I never know quite what to expect on my Snowy Mountains trips with Steve. After more years than I care to count, I understand that the fishing is likely to be somewhere between good and excellent, no matter the time of year or the conditions. Having set out in everything from stifling January heat to knee-deep July snow, predicted weather and water conditions merely influence where we decide to go, rather than promising success… or threatening failure.
So, although the forecast for this current week was not what we would necessarily have ordered, including blizzards, flood watches, and Severe Weather Warnings for destructive winds and heavy rainfall, we went fishing anyway.
As our Snowy history has proved, conditions are only to be planned around, not a reason to stay indoors. That’s how it played out today. The drive down to Lake Eucumbene featured rain drops splattering on the windscreen like water bombs, and a gust of wind strong enough to push an oncoming bus briefly over the double lines on the Monaro Highway. But we had a plan to find shelter from the northerly, coupled with complete confidence (based on the last few days) that the trout were in the lake and there to be caught.
Although it was a challenge to open the car doors against the gale when we arrived at our chosen spot, we could immediately see that on the lake below, conditions were more than fishable. The walk down the hill saw dark specks over the water resolve into swooping swallows, and on the shores, gulls were busily ducking and pecking. Midge surely? Closer still, rises were apparent – not easy to see in the ripple and waves, but confirmation.
Over the next few hours, we had a ball casting to the midge feeders, as much because it seemed such a treat on a day of threatening August weather. Bursts of smashing rain would briefly stop the swallows and the fish, then they would get going again.
This went on for hours. Most of the rises belonged to small rainbows, but mixed in were better fish, including a three pounder which ate a Claret Carrot in preference to the size 16 buzzer beneath it.
It was so good, and the bay so fertile, that after a while Steve decided to see if anything was lurking beneath the midge feeders by prospecting with the Magoo-like black & gold fly I know as Steve’s Bugger (my name, not his). Meanwhile, I went with ‘just one more cast’ to the addictive mid-winter rises, before finally catching my fill of bouncing rainbows and heading down the shore to see how Steve was going.
Good thing I did. I’d just approached to within conversation distance, when Steve lifted firmly and grunted, ‘Good fish, good fish.’
Fish-fighting stories are never as exciting as being there in person, but you can at least trust that I felt every lunge and surging run almost as if I was holding the rod. Progressively, we realised this was no ordinary trout; the sort you might encounter only a couple of times a year – and often without a happy ending. This fish, which we now knew was a big brown, just wouldn’t give up, and seemed to know where every snag and weedbed was. Eventually and to our mutual relief and delight, it was in the net.

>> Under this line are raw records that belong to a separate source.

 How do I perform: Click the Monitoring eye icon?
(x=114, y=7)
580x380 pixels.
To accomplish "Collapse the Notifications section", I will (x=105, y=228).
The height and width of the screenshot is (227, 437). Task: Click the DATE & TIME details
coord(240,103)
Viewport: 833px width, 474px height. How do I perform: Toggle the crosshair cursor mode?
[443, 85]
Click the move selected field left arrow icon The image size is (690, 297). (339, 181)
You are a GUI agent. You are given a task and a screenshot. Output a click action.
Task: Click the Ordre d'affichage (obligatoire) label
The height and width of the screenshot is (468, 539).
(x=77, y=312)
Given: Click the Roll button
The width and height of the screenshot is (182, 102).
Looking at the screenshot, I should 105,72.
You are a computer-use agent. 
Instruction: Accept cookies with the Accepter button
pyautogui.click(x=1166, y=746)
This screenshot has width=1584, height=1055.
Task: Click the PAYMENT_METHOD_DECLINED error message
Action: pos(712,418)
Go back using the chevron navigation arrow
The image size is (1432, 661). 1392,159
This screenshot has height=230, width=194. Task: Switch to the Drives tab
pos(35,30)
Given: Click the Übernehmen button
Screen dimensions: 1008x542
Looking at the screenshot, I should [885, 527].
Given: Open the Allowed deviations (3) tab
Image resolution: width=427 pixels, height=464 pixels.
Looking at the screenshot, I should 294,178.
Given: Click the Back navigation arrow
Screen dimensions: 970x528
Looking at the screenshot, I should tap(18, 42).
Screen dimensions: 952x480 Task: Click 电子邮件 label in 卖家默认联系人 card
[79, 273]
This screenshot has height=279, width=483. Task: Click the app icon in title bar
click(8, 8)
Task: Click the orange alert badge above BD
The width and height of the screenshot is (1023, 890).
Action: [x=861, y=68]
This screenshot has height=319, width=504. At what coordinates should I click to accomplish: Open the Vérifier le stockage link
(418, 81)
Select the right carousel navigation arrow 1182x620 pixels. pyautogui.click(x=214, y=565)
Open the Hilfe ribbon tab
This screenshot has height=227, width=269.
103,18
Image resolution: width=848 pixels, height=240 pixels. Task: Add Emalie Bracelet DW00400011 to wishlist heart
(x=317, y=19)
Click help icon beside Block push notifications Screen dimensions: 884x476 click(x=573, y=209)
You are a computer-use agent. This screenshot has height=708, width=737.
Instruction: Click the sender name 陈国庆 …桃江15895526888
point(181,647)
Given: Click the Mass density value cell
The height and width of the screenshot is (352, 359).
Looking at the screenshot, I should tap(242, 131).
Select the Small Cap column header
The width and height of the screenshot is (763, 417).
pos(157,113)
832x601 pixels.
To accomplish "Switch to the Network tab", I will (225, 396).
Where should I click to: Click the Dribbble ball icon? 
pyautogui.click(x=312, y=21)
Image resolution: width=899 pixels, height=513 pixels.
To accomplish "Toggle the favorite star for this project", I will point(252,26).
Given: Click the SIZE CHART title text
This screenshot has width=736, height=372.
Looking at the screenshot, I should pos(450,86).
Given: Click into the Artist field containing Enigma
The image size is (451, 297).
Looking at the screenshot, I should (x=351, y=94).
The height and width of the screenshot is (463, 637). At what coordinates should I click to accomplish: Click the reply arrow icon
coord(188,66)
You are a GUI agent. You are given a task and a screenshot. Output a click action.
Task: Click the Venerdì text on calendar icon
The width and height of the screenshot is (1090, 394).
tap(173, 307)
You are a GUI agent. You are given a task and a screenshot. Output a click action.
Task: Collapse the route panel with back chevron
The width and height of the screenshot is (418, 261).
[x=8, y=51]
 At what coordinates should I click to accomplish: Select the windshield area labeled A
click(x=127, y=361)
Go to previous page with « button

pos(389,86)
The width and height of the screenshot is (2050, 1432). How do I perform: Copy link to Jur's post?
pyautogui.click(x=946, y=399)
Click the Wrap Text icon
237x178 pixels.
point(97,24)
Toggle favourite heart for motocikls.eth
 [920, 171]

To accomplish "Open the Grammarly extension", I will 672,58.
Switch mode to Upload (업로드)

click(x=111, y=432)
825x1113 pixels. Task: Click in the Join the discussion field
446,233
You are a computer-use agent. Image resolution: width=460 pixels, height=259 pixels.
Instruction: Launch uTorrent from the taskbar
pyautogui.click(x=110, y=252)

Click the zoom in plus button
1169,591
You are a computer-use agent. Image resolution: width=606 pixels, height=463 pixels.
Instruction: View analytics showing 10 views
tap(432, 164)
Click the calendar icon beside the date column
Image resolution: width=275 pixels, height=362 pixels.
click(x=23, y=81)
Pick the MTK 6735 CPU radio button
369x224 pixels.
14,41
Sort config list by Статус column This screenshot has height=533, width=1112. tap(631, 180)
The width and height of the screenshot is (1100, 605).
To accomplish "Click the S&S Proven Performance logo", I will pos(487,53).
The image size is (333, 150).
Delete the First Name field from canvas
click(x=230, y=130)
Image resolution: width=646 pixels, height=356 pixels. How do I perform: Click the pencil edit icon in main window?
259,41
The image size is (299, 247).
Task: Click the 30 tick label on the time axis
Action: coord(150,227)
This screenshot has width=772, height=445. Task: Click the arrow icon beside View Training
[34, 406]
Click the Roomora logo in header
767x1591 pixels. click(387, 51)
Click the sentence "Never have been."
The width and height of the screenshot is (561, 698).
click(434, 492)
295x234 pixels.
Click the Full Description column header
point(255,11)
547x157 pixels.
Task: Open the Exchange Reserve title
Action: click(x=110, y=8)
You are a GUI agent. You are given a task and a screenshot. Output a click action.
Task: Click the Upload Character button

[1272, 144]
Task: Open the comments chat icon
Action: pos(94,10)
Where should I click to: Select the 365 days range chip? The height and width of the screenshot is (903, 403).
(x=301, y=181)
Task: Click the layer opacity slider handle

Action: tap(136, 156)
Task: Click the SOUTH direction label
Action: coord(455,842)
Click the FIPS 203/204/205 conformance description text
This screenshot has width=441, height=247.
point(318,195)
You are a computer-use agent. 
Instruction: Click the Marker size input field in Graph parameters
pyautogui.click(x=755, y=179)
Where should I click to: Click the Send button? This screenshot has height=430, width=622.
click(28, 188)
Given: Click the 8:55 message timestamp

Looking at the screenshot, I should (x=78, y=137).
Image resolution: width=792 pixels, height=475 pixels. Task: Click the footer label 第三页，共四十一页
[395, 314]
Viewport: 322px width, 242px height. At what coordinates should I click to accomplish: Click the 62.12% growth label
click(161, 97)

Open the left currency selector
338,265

What a fish! The light gold-coloured brown was well on the way to recovering any condition it might have lost during spawning season; simply a magnificent trout.
We caught a few more fish ‘under’ the midge feeders on various slim wets, including a couple more decent though not monstrous browns. There was even the odd precocious midging rainbow prepared to break the rules and grab the outsized wets.
It was a particularly ominous wall of cloud which finally saw us wind in and walk back to the car while still relatively dry.
The drive home in the twilight included much excited chatter about the wonders of the Snowy Mountains, such as how you can catch a 3 pound fish in midwinter at 4000 feet above sea level on a dry fly. However it was Steve’s brown which joins the gallery of exceptional ‘remember when?’ trout which we’ll be talking about years from now.